Nowadays, venturing into the winding alleyways that run parallel to Alley 148 on Ton Dan Street in District 4, one no longer feels the eerie silence of the area. The old and the new are intertwined, with the old changing daily in rhythm with modern life… The alleyways and the people of District 4 are different now than they used to be, many Saigonese affirm.
3. Visiting Ho Chi Minh City is like visiting a "culinary paradise." The cuisine here is a fusion of many delicious and unique dishes from both Eastern and Western cultures, modern and traditional. And whether in the city center or the suburbs, people still love to eat steamed cassava with coconut milk and sesame salt dip – and only cassava from Cu Chi is truly delicious!
I have a boss who, every year on the anniversary of his mother's death, places steamed cassava with coconut milk on the altar as an offering. He says his mother loved this dish when she was alive. During the subsidy period, life was quite difficult for my boss's family. Every day, his parents toiled in the fields to earn a living for their family of six. Their meals usually consisted of corn, cassava, and water spinach...
Every morning before going to school, my boss's sisters would have cassava as a breakfast. Sometimes, the old lady would meticulously make cassava noodles or baked cassava cakes for them to enjoy as a change of pace.
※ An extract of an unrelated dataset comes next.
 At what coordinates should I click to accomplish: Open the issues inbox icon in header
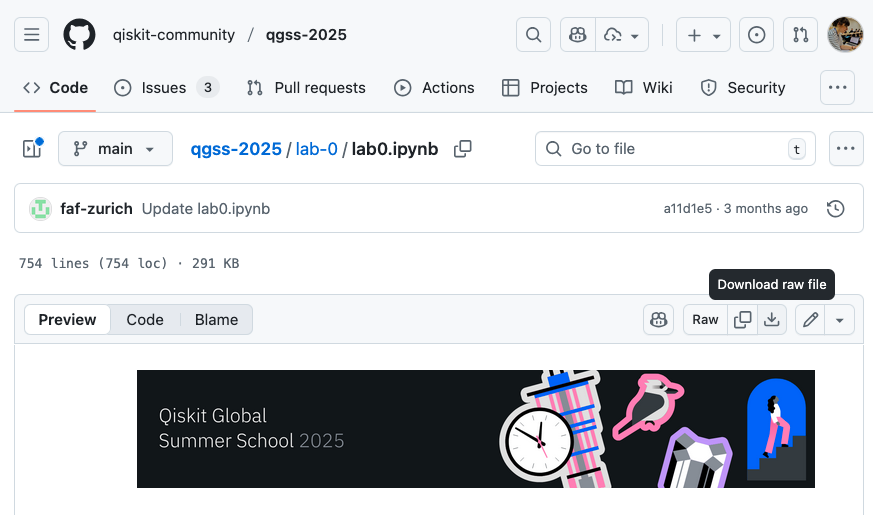pos(757,35)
Eating it so often, seeing it so often... the smell of cassava seemed to permeate my boss's very being, becoming a cherished feeling full of memories, so that when she recalls it, she reminisces about a time of hardship.
Now, not only for the people of Cu Chi, steamed cassava with coconut milk has become a memorable dish for tourists from near and far, and surely for heads of state and friends when they visit the Cu Chi Tunnels.
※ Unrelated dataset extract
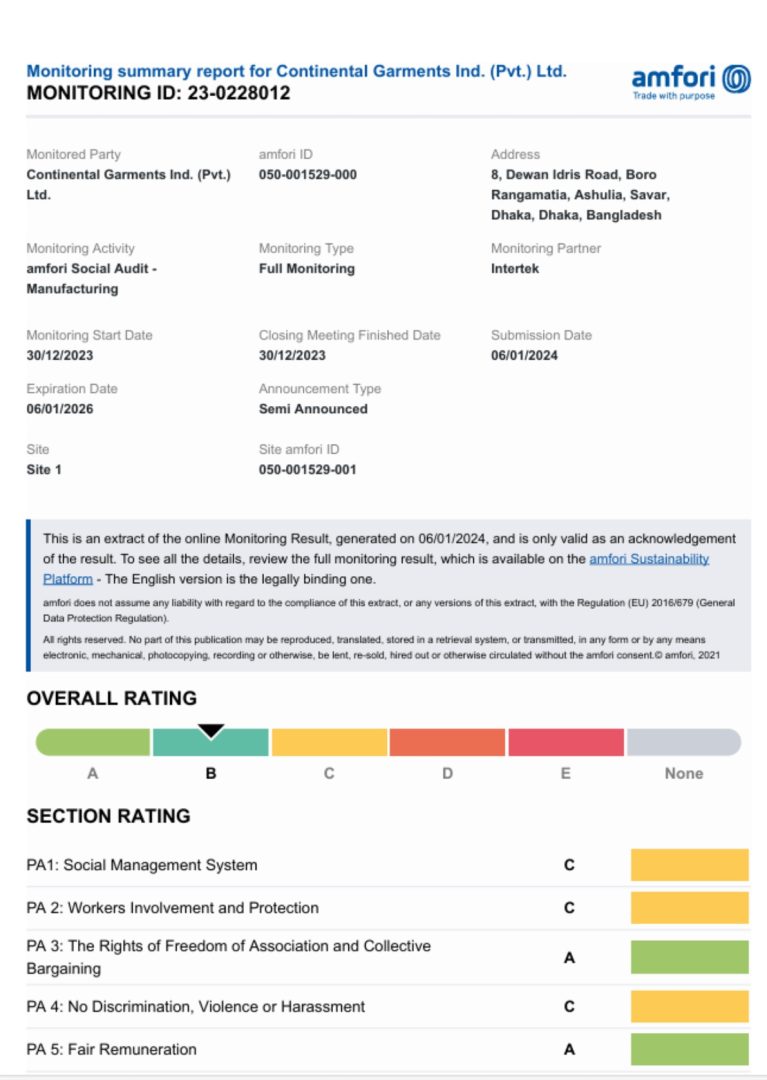
Task: Select PA 4: No Discrimination row text
Action: coord(196,1006)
And the "sa bi chuong" broken rice dish – a play on words for "pork rib, pork skin, and pork patty" broken rice – is also considered one of Saigon's top delicacies. Some say pork ribs, pork skin, and pork patties can be found anywhere. But, to say it's truly delicious, the broken rice with pork ribs, pork skin, and pork patties in Saigon is "exceptionally delicious," I can confidently say! Here, the best time to eat this dish is at midnight or in the early morning. Therefore, if you take a leisurely drive around the city at a quiet time, you won't have difficulty finding humble roadside stalls selling this dish, without signs, but bustling with customers.
Visiting Saigon – Ho Chi Minh City without trying "sa bi chuong" broken rice is like not having experienced all the delicious food here!
4. Epilogue…

When telling the story of Saigon – Ho Chi Minh City, one must begin with its small alleys...
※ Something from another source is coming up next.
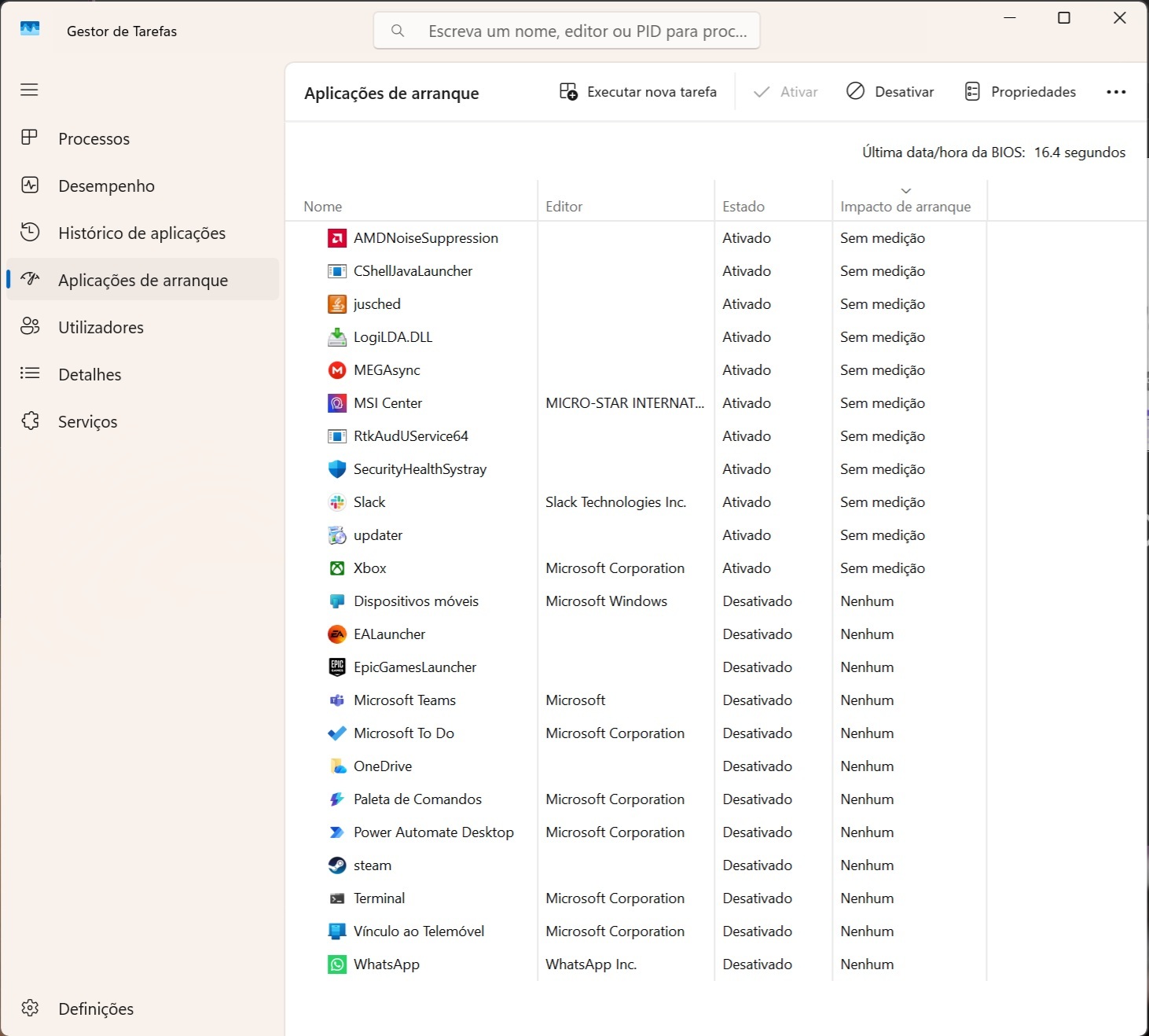The image size is (1149, 1036).
Task: Click the WhatsApp icon in the list
Action: point(337,964)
And in Saigon – Ho Chi Minh City – if you haven't lived in one of the winding, narrow alleyways, or lingered at a small coffee shop at the entrance listening to people discussing the day's news... it's a real shame! In the evenings, you can watch the women and girls walking from one end of the alley to the other, feeding their children, chatting with their neighbors. The children take advantage of the small space in the alley to play and have fun... every now and then, a motorbike comes and goes, and the children huddle against the wall, waiting for the vehicle to pass before continuing their fun... If you haven't experienced this atmosphere, then you haven't fully understood Saigon's culture.
And when telling the story of Saigon – Ho Chi Minh City, one must begin with the small alleys, so narrow that it seems impossible for two motorbikes going in opposite directions to pass each other, yet they are where the soul of the countryside resides amidst the bustling city, where people live to love one another!